Work to be completed:
Starting at the line that contains "Given: Set the polycup shape to Hole", please transcribe every line through the end of the entries, exactly and with no pictures.
-- Extracted information follows --
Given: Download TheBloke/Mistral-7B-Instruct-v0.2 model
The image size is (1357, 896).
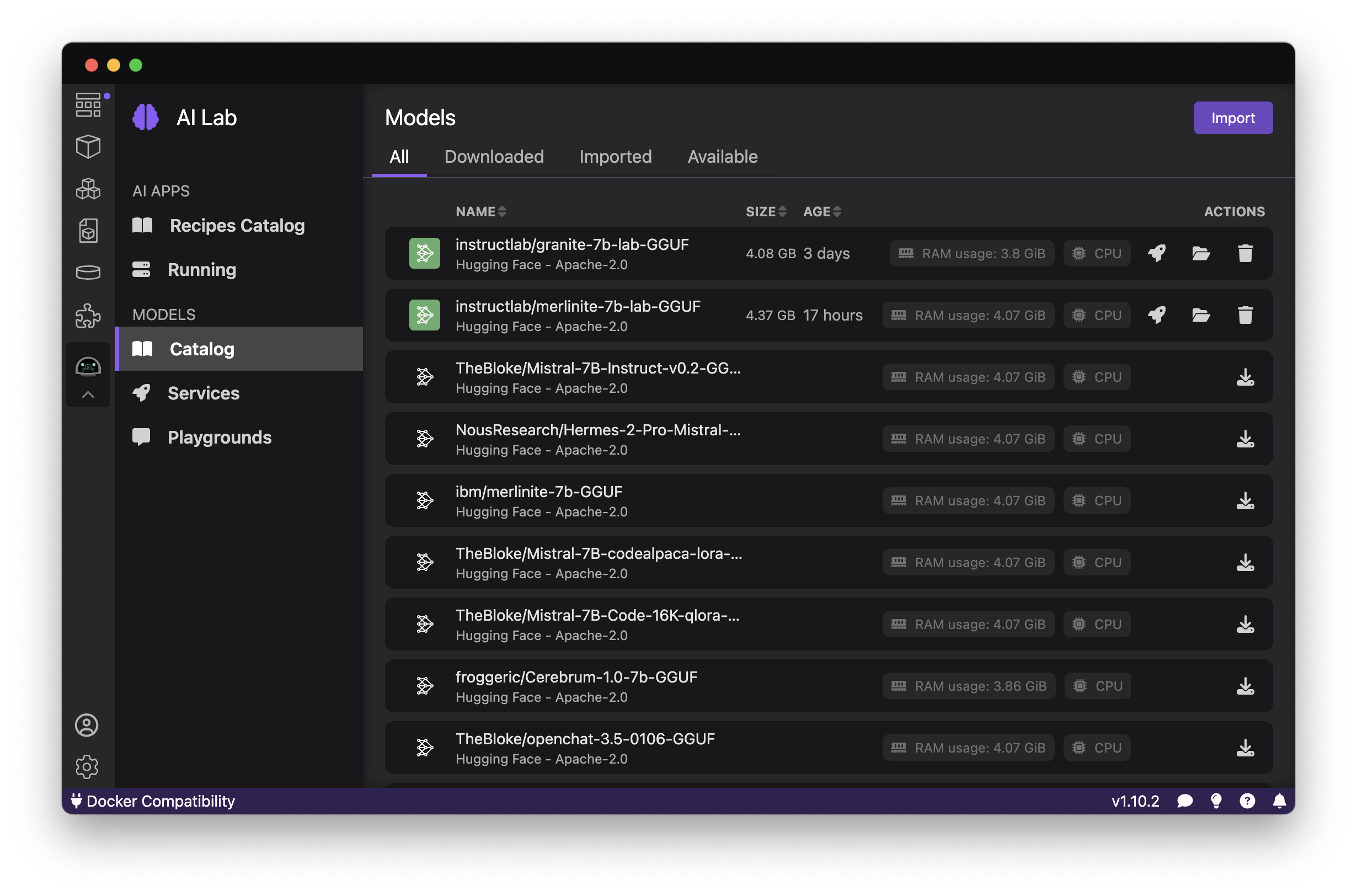Looking at the screenshot, I should coord(1245,377).
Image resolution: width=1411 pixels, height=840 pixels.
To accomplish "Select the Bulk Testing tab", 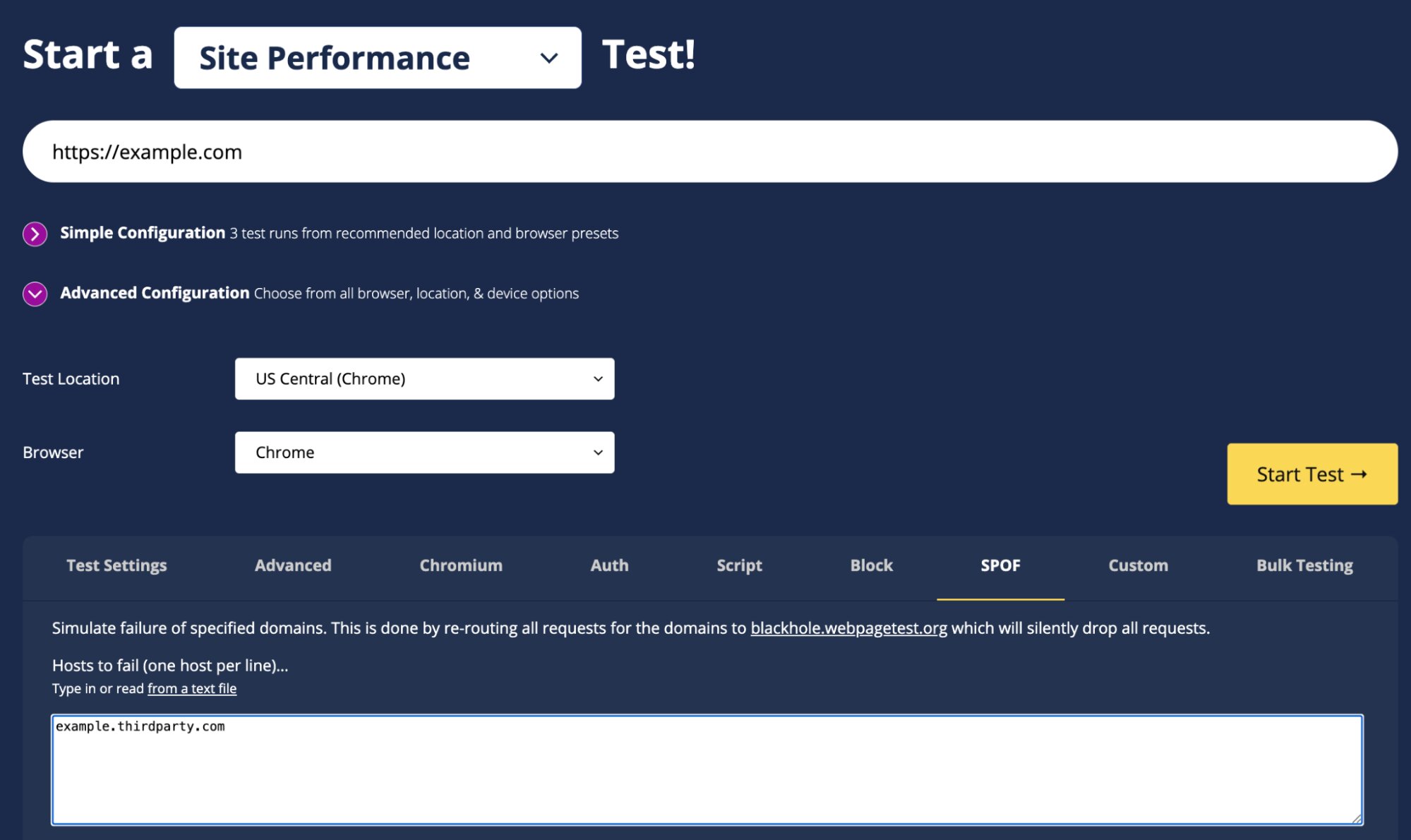I will [x=1304, y=565].
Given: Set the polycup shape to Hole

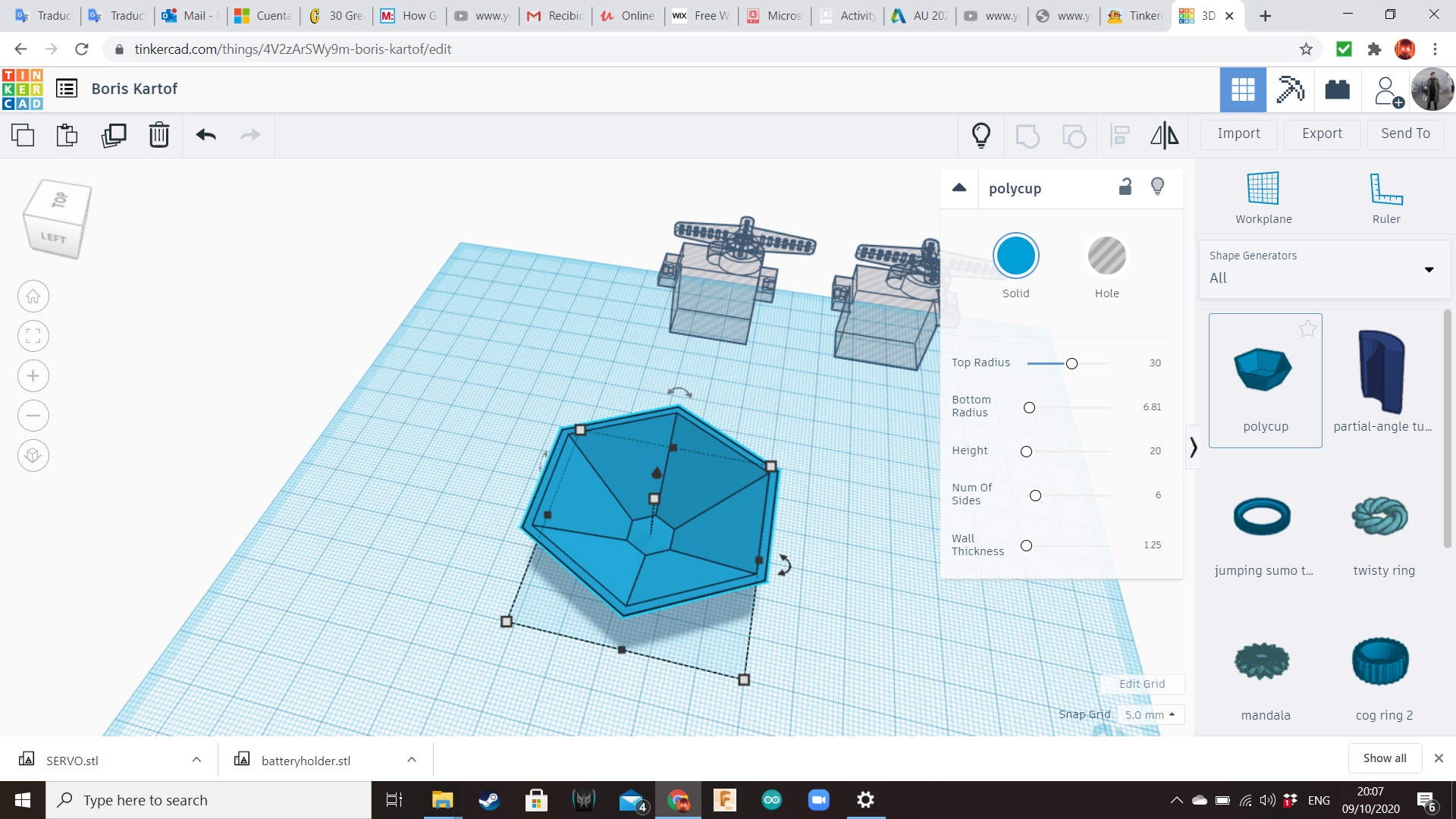Looking at the screenshot, I should pyautogui.click(x=1106, y=256).
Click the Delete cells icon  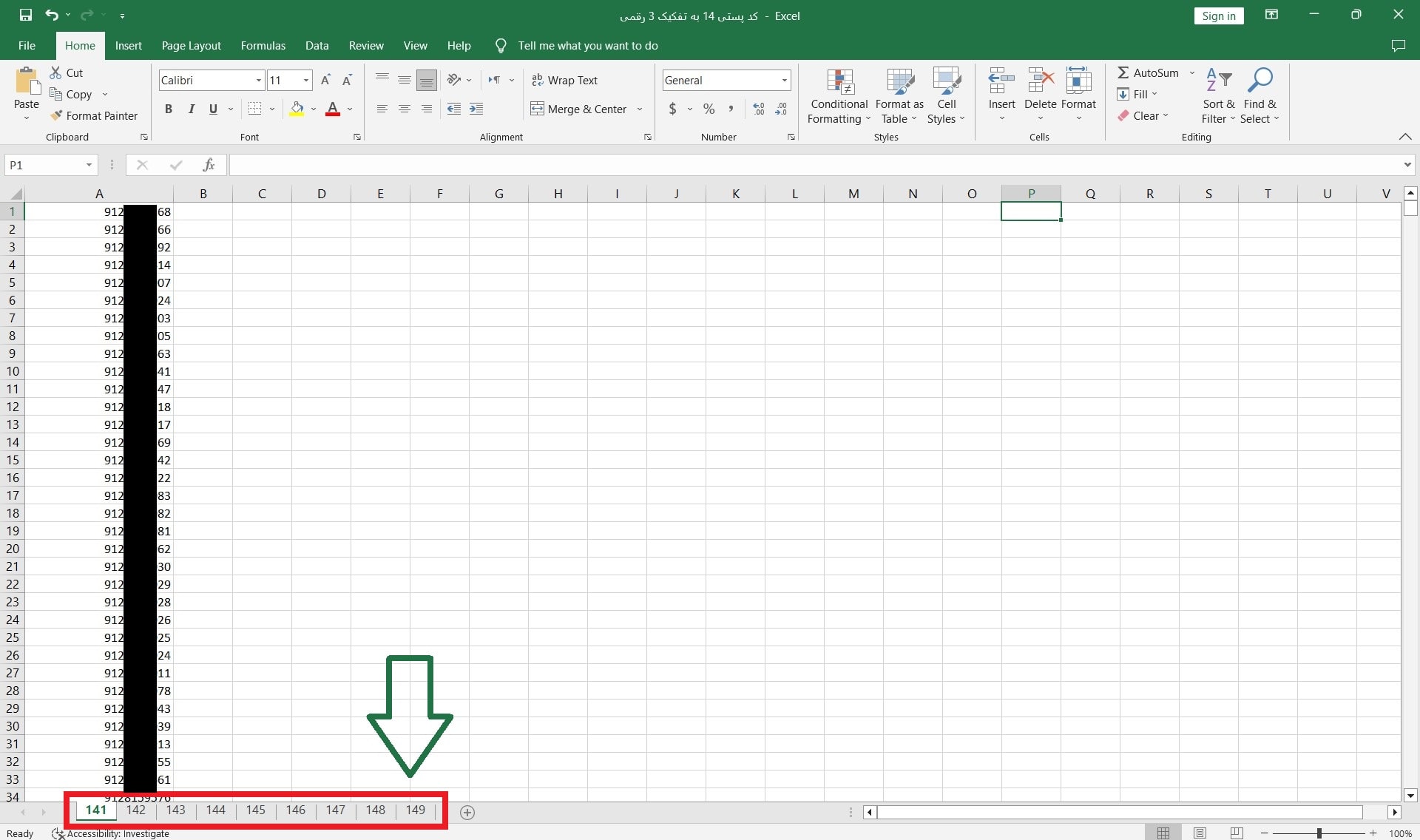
-- Extracted information concluded --
Answer below:
Given: Set the polycup shape to Hole

Looking at the screenshot, I should pyautogui.click(x=1106, y=256).
Click the Delete cells icon  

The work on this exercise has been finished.